Hatch arrived to the UCLA campus for her interview and found herself pacing back and forth for three hours due to her nerves. However, her nerves quickly disappeared when she was sitting with her three interviewers. “It was as though I was exactly where the universe wanted me to be,” she says. “When my time was up and I left the office, I couldn’t stop smiling. I had never felt so confident about anything in my life. I couldn’t help but be proud of all of my hard work over the last handful of years because it had gotten me to exactly where I wanted to be.”
Not only was this a miracle for a girl who had dreamt to be in the film industry as a little girl, but also for an impressive résumé that she will get to share. Over 20,000 people applied to UCLA this year; and of those applying to the film program, they chose only 30 students to interview for transfer positions. In addition, however, of those 30 students, only 15 were accepted. Hatch’s nerves quickly turned to excitement. “When I got the acceptance letter, saying I was one of the 15, I just smiled.” Although she had many people telling her that she would not reach her goals, along with all odds stacked against her, she proved that those who doubt have no bearing on what a person is capable of. Instead, she used their negativity as fuel for success. “Hard work really does pay off.”

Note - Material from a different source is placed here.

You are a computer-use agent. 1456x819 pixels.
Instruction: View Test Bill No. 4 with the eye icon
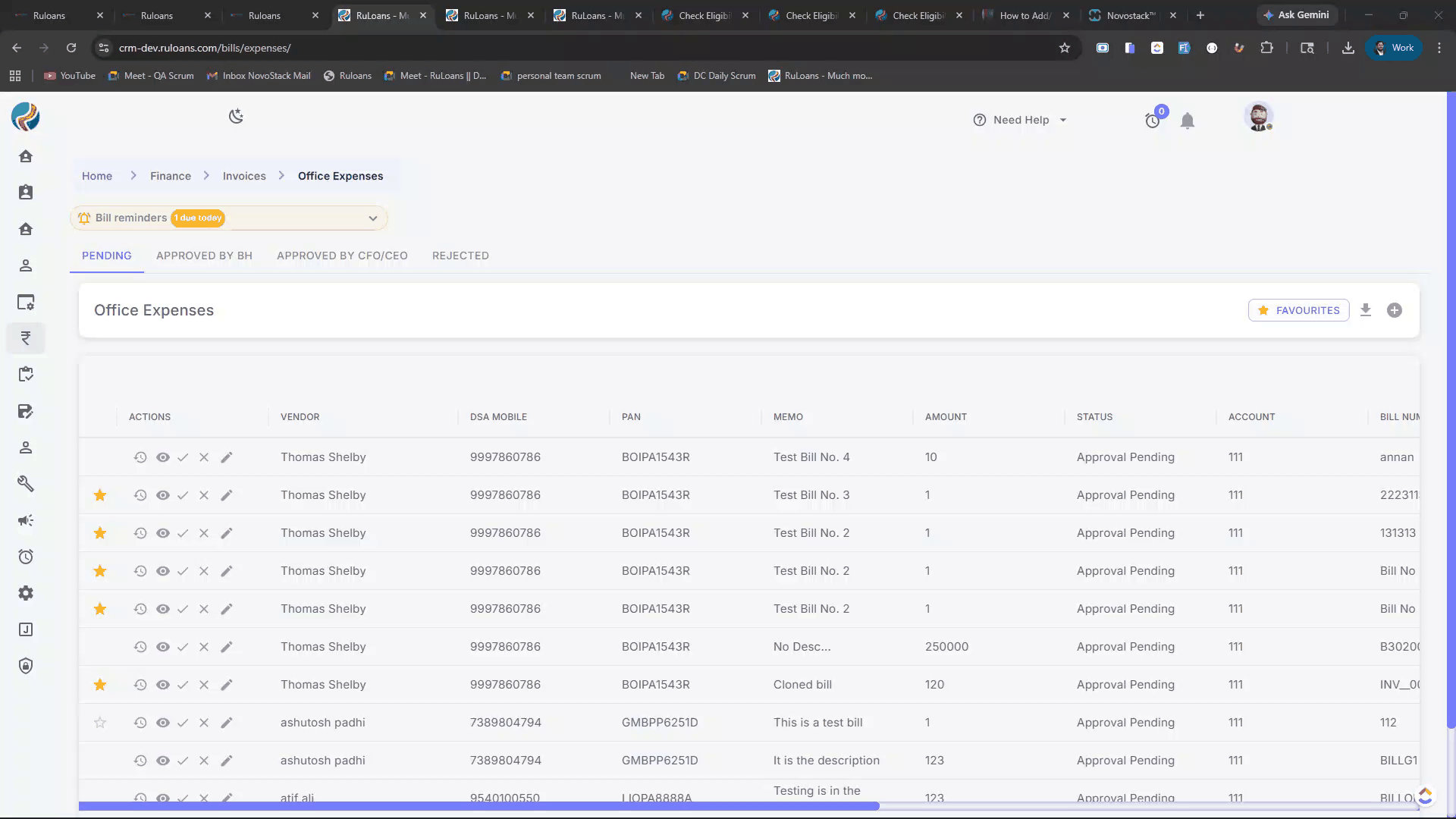[x=163, y=457]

As a result of all of her hard work and incredible achievements, she credits her father for encouraging her to never give up. With a career as a police chief and children of his own, the man she calls her father chose to adopt and raise her, even though he “could have easily walked away and avoided the added stress of a kid with a complicated life,” says Hatch. “My dad is my superhero, and I strive everyday to make him proud because he took a chance on me when no one else would.” Just as he gave her a chance, she gives College of the Desert a chance by giving advice to those who may be in the boat she was in for most of her life.
“As community college students, we’re generally all in a similar financial boat,” she begins. “We don’t have anyone paying for us to live in dorms at Ivy League universities or buying us cars and paying for our summer trips abroad. It can definitely get overwhelming when it becomes difficult to juggle school, work, familial obligations and still try to have a social life.” However, she shares what she did that helped her succeed and stick through the difficult times. “Imagine your life ten years from now. Where do you want to be? What do you want to have achieved or be working toward? Then look at your life right now and figure out if you’re on the right path to achieving these goals. Are the people you surround yourself with going to help you or hinder you?” Ultimately, she kept herself grounded with positive people and a mindset that enabled her to beat the odds. “You just have to look at the big picture and know that all the decisions you make now affect your future, but it is entirely up to you how they will affect it.”